In general there is an industry trend to move "everything" to AI. There is a huger discussion what is the perfect infrastructure for handling the problems of autonomous driving. Candidates are:
CPU will be always play a role as the master controller, AI should not run here
GPU was the first step of acceleration but GPU architecture has to evolve a lot to compete with other technologies
FPGA has some benefits because of it's flexibility but also is not the ultimate solution, needs also to evolve
ASIC which is a broad field, and I count the TRIP as an ASIC.
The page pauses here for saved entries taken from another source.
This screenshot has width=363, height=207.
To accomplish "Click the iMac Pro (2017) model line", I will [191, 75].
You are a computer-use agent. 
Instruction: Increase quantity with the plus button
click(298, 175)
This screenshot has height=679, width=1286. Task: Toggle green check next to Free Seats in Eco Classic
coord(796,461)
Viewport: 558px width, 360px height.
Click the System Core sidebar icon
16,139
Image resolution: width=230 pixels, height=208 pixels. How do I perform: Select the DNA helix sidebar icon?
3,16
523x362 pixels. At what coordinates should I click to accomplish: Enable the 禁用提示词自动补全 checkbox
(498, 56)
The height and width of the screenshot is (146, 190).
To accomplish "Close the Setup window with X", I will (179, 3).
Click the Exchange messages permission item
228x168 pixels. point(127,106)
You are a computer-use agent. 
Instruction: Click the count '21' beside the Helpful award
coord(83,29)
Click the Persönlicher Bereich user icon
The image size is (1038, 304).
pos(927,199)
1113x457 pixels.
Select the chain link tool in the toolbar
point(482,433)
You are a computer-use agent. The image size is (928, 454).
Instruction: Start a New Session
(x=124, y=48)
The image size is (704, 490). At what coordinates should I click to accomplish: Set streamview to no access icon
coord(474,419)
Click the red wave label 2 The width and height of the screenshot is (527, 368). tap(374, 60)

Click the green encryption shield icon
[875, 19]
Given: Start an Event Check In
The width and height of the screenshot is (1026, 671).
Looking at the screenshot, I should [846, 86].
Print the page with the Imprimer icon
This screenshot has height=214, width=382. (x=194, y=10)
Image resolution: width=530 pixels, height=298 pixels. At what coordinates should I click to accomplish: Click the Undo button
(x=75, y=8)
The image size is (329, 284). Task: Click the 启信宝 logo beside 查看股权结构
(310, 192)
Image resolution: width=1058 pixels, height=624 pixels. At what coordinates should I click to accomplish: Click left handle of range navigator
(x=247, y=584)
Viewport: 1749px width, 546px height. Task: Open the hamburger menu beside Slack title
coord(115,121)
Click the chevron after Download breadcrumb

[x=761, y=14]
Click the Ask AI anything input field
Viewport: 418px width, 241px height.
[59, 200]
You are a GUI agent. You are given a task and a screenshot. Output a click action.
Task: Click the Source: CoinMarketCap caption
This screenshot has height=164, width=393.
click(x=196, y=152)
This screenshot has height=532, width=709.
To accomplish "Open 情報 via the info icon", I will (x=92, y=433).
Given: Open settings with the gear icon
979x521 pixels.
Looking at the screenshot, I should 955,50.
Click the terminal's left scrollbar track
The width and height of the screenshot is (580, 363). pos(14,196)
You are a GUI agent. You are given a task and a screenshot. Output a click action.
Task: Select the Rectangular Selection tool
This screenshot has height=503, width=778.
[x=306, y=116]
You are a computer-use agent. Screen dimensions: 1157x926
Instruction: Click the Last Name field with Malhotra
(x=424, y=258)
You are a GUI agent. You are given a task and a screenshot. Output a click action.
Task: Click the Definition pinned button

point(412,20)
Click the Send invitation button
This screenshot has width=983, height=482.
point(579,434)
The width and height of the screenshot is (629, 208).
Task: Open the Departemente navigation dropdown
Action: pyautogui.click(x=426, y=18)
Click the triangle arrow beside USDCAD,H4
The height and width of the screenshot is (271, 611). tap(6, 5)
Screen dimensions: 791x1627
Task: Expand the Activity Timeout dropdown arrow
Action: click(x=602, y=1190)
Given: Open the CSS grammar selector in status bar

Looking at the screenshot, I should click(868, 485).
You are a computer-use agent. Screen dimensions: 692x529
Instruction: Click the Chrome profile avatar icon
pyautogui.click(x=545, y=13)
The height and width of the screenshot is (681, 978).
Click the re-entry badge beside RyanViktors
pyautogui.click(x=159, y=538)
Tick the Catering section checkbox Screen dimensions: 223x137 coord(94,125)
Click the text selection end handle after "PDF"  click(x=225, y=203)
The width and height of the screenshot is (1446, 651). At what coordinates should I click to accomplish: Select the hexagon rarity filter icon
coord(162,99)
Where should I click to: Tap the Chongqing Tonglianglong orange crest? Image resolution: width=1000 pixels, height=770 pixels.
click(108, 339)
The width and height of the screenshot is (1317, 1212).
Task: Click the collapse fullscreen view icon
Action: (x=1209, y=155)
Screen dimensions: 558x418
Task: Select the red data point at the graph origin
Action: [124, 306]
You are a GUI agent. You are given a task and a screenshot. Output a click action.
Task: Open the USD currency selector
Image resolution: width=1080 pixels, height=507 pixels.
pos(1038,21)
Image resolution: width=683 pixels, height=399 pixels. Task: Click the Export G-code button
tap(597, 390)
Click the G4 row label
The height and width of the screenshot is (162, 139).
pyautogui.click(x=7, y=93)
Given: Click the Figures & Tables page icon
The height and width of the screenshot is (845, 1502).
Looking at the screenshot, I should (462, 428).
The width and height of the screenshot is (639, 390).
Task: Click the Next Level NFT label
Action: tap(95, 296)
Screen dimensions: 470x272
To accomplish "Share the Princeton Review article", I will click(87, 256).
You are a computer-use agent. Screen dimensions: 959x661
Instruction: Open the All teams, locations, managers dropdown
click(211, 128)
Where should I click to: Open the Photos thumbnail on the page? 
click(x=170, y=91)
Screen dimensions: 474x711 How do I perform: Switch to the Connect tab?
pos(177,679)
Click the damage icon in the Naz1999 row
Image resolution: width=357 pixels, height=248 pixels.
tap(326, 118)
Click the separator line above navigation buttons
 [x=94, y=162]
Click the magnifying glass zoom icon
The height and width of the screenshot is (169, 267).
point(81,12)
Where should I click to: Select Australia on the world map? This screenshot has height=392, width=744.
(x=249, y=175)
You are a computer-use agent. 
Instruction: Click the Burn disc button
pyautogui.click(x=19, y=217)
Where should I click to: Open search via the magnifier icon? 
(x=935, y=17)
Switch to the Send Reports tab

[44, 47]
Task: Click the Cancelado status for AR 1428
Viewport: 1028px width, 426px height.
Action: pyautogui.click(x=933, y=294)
What I learned: Key is to avoid DDR memory access when executing the algorithm. Chips like the TRIP claim - besides the massive parallel computing - to always keep the data flow in the chip and the local SRAMs. Studies show that any storage to DDR memory severely hurts performance, power and latency. That to my knowledge is one of the weakest point of the GPU approach. That is also the reason why GPUs always have the top notch memory types and with that the highest bandwidth available.
If a TRIP like chip can really solve that issue described above must be proven in the wild. The Google TPU chip is known to follow this concept and is considered as a success.
Finally, there is a big race ... and every single day there pops a new start up (in automotive) which wants to address the automotive market.